Target position records

◇ ◇ ◇ ◇ ◇

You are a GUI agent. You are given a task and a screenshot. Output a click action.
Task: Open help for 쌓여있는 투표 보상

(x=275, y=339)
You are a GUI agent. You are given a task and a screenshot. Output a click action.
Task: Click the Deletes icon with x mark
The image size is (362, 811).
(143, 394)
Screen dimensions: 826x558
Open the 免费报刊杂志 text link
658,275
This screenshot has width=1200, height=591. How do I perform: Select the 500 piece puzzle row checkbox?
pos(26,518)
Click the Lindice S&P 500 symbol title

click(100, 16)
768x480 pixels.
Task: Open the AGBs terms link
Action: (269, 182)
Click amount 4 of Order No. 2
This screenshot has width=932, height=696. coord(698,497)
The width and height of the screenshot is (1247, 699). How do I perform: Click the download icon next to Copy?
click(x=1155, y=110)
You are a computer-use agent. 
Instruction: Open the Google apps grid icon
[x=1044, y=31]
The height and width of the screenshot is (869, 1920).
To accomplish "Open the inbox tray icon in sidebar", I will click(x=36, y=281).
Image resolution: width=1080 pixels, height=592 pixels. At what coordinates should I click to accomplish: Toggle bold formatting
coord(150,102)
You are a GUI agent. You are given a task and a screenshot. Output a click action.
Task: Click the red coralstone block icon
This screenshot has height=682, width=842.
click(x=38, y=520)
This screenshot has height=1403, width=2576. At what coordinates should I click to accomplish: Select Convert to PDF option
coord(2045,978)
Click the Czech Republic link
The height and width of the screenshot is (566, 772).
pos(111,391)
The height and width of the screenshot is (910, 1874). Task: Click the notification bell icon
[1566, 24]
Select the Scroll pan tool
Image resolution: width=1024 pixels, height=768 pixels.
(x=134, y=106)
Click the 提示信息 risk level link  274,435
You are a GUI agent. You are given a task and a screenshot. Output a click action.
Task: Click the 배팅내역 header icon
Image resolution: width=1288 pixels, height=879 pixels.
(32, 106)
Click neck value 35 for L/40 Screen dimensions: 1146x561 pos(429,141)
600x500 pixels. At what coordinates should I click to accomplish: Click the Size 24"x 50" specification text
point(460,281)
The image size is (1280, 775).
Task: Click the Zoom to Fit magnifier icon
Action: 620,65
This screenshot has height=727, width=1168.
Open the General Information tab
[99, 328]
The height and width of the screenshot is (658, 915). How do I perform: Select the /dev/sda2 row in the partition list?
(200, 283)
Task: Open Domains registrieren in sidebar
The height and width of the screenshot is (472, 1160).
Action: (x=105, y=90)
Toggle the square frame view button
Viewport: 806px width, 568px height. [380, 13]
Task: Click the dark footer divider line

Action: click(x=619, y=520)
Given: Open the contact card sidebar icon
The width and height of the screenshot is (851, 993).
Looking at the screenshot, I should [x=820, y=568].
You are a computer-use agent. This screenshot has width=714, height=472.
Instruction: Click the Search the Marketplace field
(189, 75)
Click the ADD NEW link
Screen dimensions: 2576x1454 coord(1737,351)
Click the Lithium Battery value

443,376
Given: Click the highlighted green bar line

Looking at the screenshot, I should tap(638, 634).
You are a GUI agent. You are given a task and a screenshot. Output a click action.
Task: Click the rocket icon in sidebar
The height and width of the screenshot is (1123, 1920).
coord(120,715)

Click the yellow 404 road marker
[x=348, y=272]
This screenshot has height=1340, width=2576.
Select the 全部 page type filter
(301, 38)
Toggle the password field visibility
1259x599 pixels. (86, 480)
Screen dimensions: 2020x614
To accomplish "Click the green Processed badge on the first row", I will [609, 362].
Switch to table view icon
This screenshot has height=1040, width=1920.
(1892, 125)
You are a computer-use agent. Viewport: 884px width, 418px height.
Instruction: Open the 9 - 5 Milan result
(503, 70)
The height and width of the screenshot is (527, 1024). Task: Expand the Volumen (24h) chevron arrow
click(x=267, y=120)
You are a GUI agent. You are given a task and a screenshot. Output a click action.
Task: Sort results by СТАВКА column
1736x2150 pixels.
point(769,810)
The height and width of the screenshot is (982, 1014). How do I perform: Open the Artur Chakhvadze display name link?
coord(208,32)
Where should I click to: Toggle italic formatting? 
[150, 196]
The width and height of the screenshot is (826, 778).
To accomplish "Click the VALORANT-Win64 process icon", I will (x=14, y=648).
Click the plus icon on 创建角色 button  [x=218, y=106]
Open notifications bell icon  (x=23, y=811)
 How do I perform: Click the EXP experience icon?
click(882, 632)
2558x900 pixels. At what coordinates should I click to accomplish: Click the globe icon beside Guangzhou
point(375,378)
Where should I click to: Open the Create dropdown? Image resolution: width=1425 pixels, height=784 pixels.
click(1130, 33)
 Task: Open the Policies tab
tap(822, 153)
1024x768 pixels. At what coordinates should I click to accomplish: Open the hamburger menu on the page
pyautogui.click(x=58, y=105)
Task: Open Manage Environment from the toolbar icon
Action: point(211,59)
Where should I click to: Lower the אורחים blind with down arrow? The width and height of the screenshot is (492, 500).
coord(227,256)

◇ ◇ ◇ ◇ ◇

**Request:** Write out everything from the start of the material down to the line containing "Click the 提示信息", with that line included, reproducing each line as it stands.

**Task response:**
You are a GUI agent. You are given a task and a screenshot. Output a click action.
Task: Open help for 쌓여있는 투표 보상

(x=275, y=339)
You are a GUI agent. You are given a task and a screenshot. Output a click action.
Task: Click the Deletes icon with x mark
The image size is (362, 811).
(143, 394)
Screen dimensions: 826x558
Open the 免费报刊杂志 text link
658,275
This screenshot has width=1200, height=591. How do I perform: Select the 500 piece puzzle row checkbox?
pos(26,518)
Click the Lindice S&P 500 symbol title

click(100, 16)
768x480 pixels.
Task: Open the AGBs terms link
Action: (269, 182)
Click amount 4 of Order No. 2
This screenshot has width=932, height=696. coord(698,497)
The width and height of the screenshot is (1247, 699). How do I perform: Click the download icon next to Copy?
click(x=1155, y=110)
You are a computer-use agent. 
Instruction: Open the Google apps grid icon
[x=1044, y=31]
The height and width of the screenshot is (869, 1920).
To accomplish "Open the inbox tray icon in sidebar", I will click(x=36, y=281).
Image resolution: width=1080 pixels, height=592 pixels. At what coordinates should I click to accomplish: Toggle bold formatting
coord(150,102)
You are a GUI agent. You are given a task and a screenshot. Output a click action.
Task: Click the red coralstone block icon
This screenshot has height=682, width=842.
click(x=38, y=520)
This screenshot has height=1403, width=2576. At what coordinates should I click to accomplish: Select Convert to PDF option
coord(2045,978)
Click the Czech Republic link
The height and width of the screenshot is (566, 772).
pos(111,391)
The height and width of the screenshot is (910, 1874). Task: Click the notification bell icon
[1566, 24]
Select the Scroll pan tool
Image resolution: width=1024 pixels, height=768 pixels.
(x=134, y=106)
Click the 提示信息 risk level link  274,435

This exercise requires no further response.